====== Documento de origem
A decisão recorrida assentou no seguinte acervo factual:

1. A requerente AA nasceu em .../.../1982 e é filha de CC e de DD.

2.  O requerente BB nasceu em .../.../1983 e é filho de EE e de FF.

3. Os assentos de nascimento dos requerentes não ostentam quaisquer averbamentos relativos a casamento.

4. No dia 26-10-2017, na cidade ..., Estado de São Paulo, Brasil, os requerentes compareceram perante Tabelião do 7º Tabelião de Notas da mesma cidade, e celebraram a “escritura de declaração de união estável” cuja cópia certificada se acha a fls. 62 v-63;

5. Da escritura referida em 4- consta que os requerentes declararam que “resolvem celebrar, de comum acordo, como resolvidos estão, a presente escritura de união estável, a qual passa a vigorar a partir desta data, e que seja reconhecida como unidade familiar, nos termos do disposto no artigo 226 da Constituição Federal e artigo 1.723 do Código Civil Brasileiro (...).”

6.  Os requerentes intentaram “ação declaratória para o reconhecimento de união estável” que correu termos na ... Vara de Família da Comarca ... do Estado de São Paulo, Brasil, pedindo que “seja reconhecida a união estável entre os requerentes, assim homologada, para que produza seus jurídicos e legais efeitos, o acordo celebrado entre os requerentes, declarando a união estável existente entre os requerentes desde 2017.”
============
====== Extrato de dados
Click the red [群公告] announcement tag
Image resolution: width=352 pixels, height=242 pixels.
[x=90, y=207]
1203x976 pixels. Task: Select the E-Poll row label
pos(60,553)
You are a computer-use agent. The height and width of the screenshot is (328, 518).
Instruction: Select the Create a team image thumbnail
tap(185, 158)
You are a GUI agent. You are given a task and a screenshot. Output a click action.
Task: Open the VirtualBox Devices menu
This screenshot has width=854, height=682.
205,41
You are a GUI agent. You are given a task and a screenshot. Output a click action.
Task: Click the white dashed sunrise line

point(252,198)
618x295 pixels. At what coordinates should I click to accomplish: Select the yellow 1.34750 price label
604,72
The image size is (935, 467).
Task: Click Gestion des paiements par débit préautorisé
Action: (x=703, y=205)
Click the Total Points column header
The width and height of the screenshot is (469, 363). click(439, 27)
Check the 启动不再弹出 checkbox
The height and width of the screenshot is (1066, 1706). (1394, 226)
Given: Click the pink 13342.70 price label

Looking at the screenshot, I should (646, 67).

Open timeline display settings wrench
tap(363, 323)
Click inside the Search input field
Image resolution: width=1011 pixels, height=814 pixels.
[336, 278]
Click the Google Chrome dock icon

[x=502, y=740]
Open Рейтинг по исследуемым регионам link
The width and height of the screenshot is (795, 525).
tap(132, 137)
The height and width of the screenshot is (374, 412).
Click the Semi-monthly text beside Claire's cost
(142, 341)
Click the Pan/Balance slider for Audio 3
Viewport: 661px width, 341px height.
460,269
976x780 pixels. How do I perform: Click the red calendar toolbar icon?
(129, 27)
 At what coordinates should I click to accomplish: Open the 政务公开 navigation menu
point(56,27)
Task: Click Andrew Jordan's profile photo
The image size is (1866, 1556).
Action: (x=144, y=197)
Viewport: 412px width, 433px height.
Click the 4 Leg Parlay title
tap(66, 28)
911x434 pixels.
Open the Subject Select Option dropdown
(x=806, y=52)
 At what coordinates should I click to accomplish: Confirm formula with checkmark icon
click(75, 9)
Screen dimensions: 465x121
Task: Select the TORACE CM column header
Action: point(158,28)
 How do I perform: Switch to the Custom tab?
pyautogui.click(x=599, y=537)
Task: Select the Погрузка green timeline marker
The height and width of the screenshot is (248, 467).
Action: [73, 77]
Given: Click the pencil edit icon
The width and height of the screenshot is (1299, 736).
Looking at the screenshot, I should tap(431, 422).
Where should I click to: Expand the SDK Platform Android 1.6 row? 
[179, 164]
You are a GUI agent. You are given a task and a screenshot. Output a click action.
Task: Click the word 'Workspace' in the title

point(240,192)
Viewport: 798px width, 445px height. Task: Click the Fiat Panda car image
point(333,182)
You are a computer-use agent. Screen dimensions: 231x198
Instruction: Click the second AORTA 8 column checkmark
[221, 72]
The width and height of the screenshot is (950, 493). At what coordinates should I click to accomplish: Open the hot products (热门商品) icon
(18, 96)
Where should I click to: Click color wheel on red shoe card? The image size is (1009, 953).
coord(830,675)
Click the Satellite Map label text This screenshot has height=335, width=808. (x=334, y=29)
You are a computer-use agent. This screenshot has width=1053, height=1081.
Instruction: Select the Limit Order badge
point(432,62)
============
## Instruções:
1) Copie do texto sobre a união estável o trecho que vai de "2.  O requerente" até "relativos a casamento.", inclusive.
2) Indique todos os progenitores dos requerentes referidos no texto sobre a união estável, pelos nomes que o texto lhes dá.
3) Prossiga o texto sobre a união estável a partir da última frase apresentada.

## Respostas escritas:
1)
2.  O requerente BB nasceu em .../.../1983 e é filho de EE e de FF.

3. Os assentos de nascimento dos requerentes não ostentam quaisquer averbamentos relativos a casamento.

2) CC e DD (pais de AA); EE e FF (pais de BB).

3)
7. Na ação referida em 6- não indicaram os requerentes qualquer entidade ou pessoa para ali intervir na qualidade de ré ou requerida.

8. No âmbito do processo referido em 6-, em 26-08-2022 foi proferida sentença com o seguinte dispositivo: “ (...) junto PROCEDENTE o pedido inicial para reconhecer a união estável entre AA e BB, desde 26 de outubro de 2017 (...) ”.

9. A sentença referida em 8- transitou em julgado em data não posterior a 31-08-2022.


O direito.


Está em causa saber se a Relação – a quem está deferida tal competência (art. 979º do CPC – ajuizou bem ao negar a revisão e confirmação da sentença proferida em 26.08.2022, pela ... Vara de Família da Comarca ... do Estado de São Paulo, Brasil, que reconheceu a união estável entre os Recorrentes.


Para negar a revisão e confirmação da sentença brasileira ponderou o Acórdão recorrido:

“No caso dos presentes autos resulta de forma cristalina que a ação em que foi de 26.09.2022. proferida a sentença revidenda foi instaurada a fim de habilitar o requerente BB a requerer a atribuição da nacionalidade portuguesa, nos termos previstos na Lei da Nacionalidade.

Na análise de tal pretensão releva o disposto nos arts. 3º, nº 3 da Lei da Nacionalidade, e 14º, nº 2 do Regulamento da Nacionalidade23.

Estas disposições legais estabelecem expressamente que o estrangeiro que coabite com cidadão nacional em condições análogas às dos cônjuges pode requerer a atribuição da nacionalidade portuguesa, desde que obtenha previamente o reconhecimento judicial da situação de união de facto.

Esse reconhecimento judicial da situação de união de facto para efeitos de aquisição da nacionalidade portuguesa só pode fazer-se através de ação judicial a interpor na ordem judiciária nacional, em tribunal cível (de primeira instância)24, contra o Estado Português.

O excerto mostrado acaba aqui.